Collaboration is Conflict. IRL and online.
Collaboration is Conflict. IRL and online.
All collaborative applications need to device a way to handle conflicts between it’s clients. A large number of creative endeavours start and end in an online collaborative environment - whether that be a Notion doc, a Figma file, a Google Sheet or a Git repository. The appeal lies in seamless collaboration and this collaboration is THE monetizable component for many SAaS applications.
How do applications achieve this coveted experience of seamless collaboration?
Defining our Wants
Defining Conflict Resolution Rules
Defining a CRDT
Defining Granularity
While discussing each of these, we’ll assume we’re working with a collaborative text editor.
Defining our wants
We want N number of people to be able to write to a document at the same time while receiving and sharing the updates.

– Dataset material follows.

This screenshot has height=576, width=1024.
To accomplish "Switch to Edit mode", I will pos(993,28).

We want users to not have their own changes overridden if possible and have a ‘clean’ writing experience.
We want to establish eventual consistency such that all peers should EVENTUALLY see the same document.
Defining Conflict Resolution Rules
Conflict resolution strategies depend on one’s expectations from a system.

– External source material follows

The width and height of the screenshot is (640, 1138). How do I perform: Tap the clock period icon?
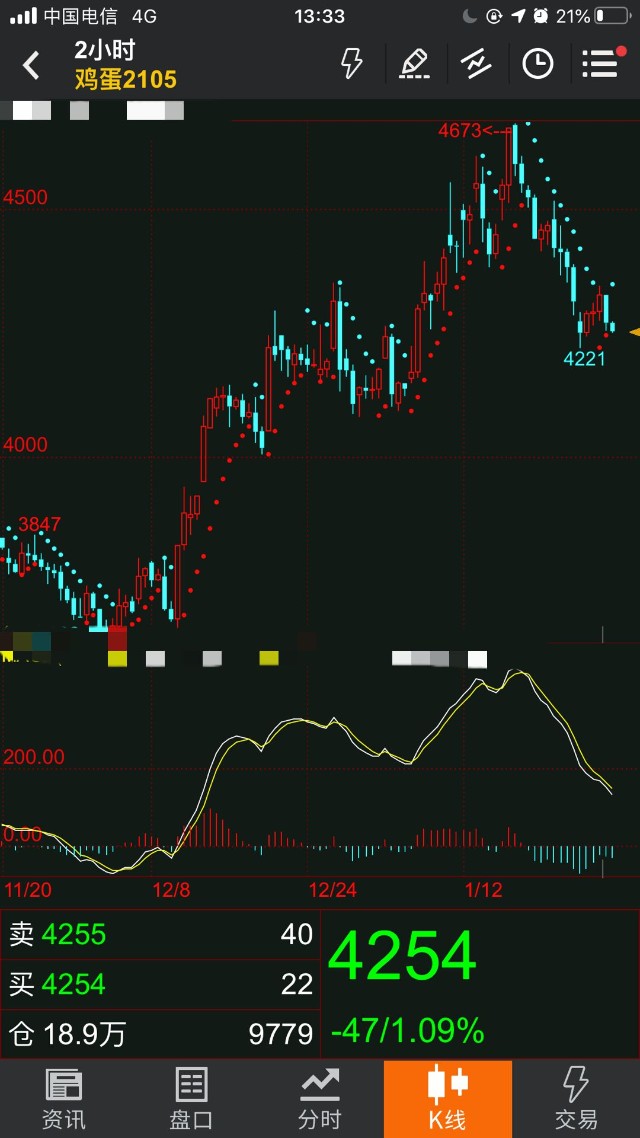coord(538,64)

Something like Git leaves all merging and conflict resolution upto the user.
On the other hand, Google Docs does this automagically. This is a classic distributed systems problem. One of the solutions is to employ CRDTs - Conflict Free Replicated Datatypes.
Defining a CRDT
To stay conflict free, peers can choose to adopt one of the two conflict resolution paradigms. These statements are from a peer’s POV.

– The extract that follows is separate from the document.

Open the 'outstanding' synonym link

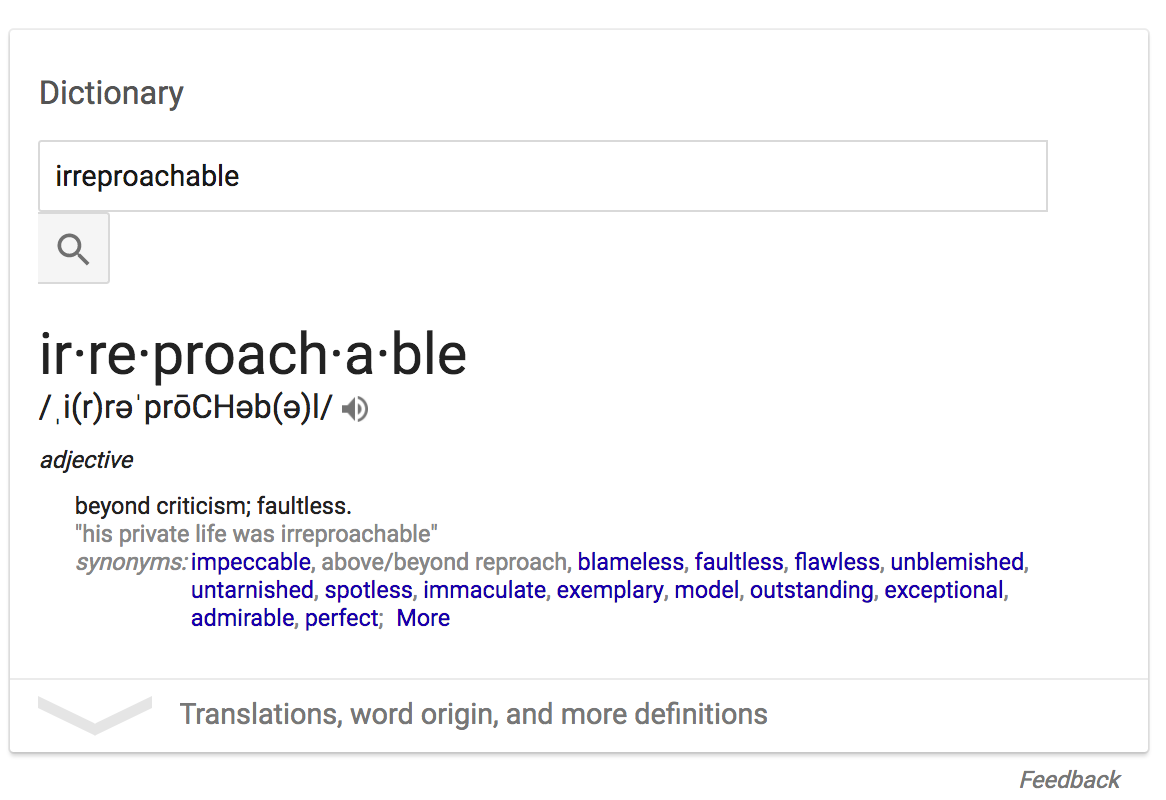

We’ll always push ordered changes (King, e4) which can be applied one after the other to result in a final consistent state. This is an Operational CRDT.
We’ll always push our entire state (snapshot the entire chessboard) and the newest state (decided via a version) should overwrite the value to result in a final consistent state. This is State CRDT.
Operational CRDTs really optimise on the network bandwidth by but NEED to be ordered. Order preservation is in itself a NP hard problem in distributed systems and pursuing this is like digging ourselves a nice comfortable hole.
On the other hand, State CRDTs push their entire changed state each time and any of the peer states can ‘win’ and be declared the final state. All the other peers lose their ‘progress’ in this case.
A State CRDT is a simple thing. It’s any class that holds a value and state (peer ID, timestamp) with a mechanism to merge two states.
Value - this is what all the peers are trying to agree upon.
State - this a serializable representation of the value along with the timestamp of the last change and the peer ID.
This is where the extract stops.